• **MATERIAL**:
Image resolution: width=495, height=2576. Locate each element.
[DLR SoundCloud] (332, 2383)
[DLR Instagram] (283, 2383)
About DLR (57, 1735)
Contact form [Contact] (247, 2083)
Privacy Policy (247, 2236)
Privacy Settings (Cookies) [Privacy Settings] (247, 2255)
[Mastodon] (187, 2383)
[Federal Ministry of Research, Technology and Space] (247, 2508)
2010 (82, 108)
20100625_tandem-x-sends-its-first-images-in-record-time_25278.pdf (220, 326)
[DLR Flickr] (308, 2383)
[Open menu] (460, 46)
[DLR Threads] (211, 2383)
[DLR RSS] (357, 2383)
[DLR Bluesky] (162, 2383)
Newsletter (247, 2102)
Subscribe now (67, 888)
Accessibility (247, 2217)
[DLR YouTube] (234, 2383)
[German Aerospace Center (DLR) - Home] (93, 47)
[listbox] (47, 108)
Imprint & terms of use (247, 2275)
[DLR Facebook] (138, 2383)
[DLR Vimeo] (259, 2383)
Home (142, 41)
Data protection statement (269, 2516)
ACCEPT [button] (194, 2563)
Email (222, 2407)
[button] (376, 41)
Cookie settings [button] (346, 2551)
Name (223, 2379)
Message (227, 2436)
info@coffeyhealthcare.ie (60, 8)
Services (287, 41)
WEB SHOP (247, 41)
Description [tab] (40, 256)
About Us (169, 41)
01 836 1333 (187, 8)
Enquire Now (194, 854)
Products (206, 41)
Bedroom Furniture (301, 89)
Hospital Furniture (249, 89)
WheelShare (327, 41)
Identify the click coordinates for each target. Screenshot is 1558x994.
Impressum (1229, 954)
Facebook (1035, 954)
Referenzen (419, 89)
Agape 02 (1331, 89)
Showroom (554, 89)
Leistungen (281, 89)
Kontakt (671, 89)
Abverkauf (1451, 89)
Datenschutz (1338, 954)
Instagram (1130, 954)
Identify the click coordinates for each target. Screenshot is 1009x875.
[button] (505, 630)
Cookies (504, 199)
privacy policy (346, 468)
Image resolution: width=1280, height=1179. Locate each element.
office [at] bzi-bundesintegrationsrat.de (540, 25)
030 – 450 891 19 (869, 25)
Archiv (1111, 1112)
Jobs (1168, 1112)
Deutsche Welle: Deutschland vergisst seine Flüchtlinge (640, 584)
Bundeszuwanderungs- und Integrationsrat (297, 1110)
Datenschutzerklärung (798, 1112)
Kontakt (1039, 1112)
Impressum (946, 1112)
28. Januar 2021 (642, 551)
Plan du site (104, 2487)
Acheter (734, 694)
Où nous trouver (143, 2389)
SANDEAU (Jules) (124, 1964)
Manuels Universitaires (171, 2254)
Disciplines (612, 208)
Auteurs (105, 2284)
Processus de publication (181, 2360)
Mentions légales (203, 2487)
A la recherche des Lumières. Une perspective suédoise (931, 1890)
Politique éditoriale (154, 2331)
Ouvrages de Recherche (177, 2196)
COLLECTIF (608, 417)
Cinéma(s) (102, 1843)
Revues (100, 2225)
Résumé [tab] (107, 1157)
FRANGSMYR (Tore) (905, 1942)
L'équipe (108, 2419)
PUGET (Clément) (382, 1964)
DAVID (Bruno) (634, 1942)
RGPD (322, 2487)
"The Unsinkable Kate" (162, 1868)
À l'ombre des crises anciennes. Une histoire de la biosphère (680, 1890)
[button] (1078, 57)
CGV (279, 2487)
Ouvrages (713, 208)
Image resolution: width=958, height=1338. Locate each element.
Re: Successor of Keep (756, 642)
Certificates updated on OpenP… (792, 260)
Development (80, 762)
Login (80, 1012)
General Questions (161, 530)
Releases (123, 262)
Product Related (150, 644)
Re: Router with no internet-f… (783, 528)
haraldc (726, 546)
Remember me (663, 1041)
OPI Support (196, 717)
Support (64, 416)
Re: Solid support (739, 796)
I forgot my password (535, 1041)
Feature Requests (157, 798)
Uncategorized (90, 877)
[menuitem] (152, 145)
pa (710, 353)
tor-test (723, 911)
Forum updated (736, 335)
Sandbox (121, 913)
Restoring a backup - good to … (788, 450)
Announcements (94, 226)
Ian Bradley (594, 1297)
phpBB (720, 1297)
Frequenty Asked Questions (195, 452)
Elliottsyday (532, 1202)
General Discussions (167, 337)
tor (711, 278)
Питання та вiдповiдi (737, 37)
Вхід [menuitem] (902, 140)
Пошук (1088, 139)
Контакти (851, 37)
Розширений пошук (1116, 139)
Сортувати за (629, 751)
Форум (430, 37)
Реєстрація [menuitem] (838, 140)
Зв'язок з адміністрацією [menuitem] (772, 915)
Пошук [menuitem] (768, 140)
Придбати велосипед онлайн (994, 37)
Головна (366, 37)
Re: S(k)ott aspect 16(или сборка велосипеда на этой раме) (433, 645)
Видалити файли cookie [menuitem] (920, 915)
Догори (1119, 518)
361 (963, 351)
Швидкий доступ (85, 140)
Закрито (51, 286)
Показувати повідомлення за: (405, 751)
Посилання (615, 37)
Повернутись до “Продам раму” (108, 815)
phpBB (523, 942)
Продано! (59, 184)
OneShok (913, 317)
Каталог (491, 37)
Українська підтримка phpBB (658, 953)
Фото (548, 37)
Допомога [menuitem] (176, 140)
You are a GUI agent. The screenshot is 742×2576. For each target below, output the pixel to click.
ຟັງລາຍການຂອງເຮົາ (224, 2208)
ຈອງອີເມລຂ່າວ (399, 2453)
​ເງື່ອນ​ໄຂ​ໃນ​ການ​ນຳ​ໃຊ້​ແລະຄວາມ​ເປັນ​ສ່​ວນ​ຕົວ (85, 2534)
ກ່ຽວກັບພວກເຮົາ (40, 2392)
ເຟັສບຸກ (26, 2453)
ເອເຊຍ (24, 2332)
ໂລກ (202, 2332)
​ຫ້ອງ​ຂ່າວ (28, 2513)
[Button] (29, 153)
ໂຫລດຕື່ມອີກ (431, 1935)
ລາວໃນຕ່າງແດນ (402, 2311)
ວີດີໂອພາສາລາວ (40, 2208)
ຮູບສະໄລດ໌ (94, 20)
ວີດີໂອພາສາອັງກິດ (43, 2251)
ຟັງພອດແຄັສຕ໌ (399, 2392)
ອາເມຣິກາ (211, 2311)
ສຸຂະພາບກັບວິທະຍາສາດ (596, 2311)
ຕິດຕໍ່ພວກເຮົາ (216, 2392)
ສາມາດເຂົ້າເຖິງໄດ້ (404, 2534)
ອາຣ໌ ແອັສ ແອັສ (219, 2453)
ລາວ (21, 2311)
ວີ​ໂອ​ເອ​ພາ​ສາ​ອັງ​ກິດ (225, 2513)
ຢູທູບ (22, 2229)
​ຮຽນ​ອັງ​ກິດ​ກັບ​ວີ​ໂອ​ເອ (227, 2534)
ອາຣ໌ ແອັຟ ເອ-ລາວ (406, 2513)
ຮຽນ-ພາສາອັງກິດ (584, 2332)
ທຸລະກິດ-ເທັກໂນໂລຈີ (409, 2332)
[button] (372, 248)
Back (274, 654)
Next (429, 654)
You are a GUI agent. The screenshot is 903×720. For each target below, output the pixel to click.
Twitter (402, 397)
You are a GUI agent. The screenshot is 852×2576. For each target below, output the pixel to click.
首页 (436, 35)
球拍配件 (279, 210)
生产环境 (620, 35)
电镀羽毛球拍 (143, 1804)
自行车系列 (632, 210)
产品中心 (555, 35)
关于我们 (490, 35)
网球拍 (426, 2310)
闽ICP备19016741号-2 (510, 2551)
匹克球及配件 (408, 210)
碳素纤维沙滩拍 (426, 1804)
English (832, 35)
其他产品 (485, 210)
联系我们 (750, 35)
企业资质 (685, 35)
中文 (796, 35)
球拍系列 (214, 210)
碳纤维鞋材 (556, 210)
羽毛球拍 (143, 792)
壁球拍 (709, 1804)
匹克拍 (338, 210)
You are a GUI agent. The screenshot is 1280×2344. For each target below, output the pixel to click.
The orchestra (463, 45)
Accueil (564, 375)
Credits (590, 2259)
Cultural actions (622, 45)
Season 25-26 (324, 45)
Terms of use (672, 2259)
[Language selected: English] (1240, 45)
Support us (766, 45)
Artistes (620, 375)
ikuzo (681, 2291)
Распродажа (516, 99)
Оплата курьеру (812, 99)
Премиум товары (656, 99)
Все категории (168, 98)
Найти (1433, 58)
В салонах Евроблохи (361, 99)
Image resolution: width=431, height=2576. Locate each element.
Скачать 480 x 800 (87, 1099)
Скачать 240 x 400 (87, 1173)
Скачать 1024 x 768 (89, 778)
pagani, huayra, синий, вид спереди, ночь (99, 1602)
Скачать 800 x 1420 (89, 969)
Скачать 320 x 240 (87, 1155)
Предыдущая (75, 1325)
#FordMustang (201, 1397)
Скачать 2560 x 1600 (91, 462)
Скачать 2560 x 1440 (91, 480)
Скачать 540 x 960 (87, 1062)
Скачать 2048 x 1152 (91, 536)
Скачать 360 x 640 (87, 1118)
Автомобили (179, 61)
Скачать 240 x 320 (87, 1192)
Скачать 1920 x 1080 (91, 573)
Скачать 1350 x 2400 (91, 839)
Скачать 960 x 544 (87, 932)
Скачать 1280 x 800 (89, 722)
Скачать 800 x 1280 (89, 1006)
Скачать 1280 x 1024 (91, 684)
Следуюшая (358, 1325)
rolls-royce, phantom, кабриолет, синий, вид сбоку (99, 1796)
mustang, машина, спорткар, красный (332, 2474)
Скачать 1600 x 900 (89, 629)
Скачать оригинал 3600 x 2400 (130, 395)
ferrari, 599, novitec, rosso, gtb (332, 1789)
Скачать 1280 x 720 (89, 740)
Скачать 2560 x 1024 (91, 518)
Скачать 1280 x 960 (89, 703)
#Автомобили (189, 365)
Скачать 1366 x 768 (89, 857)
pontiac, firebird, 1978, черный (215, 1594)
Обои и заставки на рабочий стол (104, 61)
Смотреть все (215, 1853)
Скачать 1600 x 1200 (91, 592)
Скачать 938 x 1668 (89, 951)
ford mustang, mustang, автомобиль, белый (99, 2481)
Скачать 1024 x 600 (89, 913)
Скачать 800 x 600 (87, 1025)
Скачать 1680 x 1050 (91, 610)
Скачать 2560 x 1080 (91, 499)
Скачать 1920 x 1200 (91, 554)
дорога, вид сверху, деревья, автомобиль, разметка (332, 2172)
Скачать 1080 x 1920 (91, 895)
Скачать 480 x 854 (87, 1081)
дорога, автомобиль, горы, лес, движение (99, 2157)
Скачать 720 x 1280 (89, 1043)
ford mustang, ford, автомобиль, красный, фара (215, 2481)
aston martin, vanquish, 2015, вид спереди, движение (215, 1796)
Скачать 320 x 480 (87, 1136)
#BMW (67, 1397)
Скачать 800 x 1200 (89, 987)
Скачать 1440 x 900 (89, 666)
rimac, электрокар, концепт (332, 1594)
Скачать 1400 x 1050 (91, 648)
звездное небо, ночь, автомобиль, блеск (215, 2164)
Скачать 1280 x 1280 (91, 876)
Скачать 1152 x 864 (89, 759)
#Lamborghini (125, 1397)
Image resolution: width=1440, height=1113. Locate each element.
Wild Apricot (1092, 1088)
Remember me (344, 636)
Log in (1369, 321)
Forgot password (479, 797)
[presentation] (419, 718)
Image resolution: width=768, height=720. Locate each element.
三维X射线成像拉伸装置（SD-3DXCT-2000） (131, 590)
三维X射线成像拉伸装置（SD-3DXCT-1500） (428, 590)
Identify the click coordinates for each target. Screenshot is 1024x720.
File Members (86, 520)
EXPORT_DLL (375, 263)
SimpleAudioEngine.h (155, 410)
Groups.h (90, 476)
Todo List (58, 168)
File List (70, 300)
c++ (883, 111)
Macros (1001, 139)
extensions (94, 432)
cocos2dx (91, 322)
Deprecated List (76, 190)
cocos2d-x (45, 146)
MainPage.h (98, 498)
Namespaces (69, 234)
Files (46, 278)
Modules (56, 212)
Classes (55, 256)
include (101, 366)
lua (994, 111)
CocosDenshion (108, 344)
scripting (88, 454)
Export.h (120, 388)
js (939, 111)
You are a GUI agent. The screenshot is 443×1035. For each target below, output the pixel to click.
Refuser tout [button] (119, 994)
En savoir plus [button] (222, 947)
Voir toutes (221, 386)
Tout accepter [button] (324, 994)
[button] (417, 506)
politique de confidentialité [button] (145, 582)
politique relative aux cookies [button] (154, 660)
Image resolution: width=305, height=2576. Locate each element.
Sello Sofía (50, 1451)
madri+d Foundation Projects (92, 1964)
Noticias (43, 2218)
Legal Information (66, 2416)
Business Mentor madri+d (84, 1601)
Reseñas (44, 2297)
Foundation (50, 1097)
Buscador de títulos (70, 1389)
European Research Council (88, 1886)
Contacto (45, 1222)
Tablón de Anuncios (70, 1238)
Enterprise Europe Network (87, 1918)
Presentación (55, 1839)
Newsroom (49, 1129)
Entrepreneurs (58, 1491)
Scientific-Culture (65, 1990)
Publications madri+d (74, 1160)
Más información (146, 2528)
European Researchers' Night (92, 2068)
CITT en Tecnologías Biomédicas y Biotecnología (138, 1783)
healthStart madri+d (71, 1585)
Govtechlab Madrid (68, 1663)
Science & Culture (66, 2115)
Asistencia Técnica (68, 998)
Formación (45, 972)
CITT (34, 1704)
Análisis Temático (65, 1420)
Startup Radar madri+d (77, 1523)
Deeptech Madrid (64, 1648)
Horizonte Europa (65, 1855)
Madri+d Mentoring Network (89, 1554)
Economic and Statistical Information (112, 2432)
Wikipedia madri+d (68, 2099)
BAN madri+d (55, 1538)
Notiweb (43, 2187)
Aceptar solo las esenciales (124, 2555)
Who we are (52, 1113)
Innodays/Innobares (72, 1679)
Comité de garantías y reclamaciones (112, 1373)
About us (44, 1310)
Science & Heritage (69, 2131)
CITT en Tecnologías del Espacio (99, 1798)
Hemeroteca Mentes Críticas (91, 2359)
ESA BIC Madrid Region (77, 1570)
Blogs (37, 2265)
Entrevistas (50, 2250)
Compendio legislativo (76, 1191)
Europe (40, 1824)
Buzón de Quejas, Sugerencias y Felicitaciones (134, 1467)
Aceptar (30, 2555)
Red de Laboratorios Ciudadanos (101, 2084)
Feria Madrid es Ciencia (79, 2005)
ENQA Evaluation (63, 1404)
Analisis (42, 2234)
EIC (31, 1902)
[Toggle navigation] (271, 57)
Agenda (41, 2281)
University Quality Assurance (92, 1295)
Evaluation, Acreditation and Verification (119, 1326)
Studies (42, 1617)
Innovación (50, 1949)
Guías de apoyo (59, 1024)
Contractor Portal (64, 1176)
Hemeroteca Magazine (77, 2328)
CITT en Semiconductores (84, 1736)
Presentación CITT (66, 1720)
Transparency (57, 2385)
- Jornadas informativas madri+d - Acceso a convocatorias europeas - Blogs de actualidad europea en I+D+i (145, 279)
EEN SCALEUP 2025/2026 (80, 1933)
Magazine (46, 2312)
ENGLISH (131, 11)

• **WORK TO BE COMPLETED**:
Pull out each line of the listing above that contains the string "Culture". Capitalization must match.

• **SOLVED EXERCISE**:
Scientific-Culture (65, 1990)
Science & Culture (66, 2115)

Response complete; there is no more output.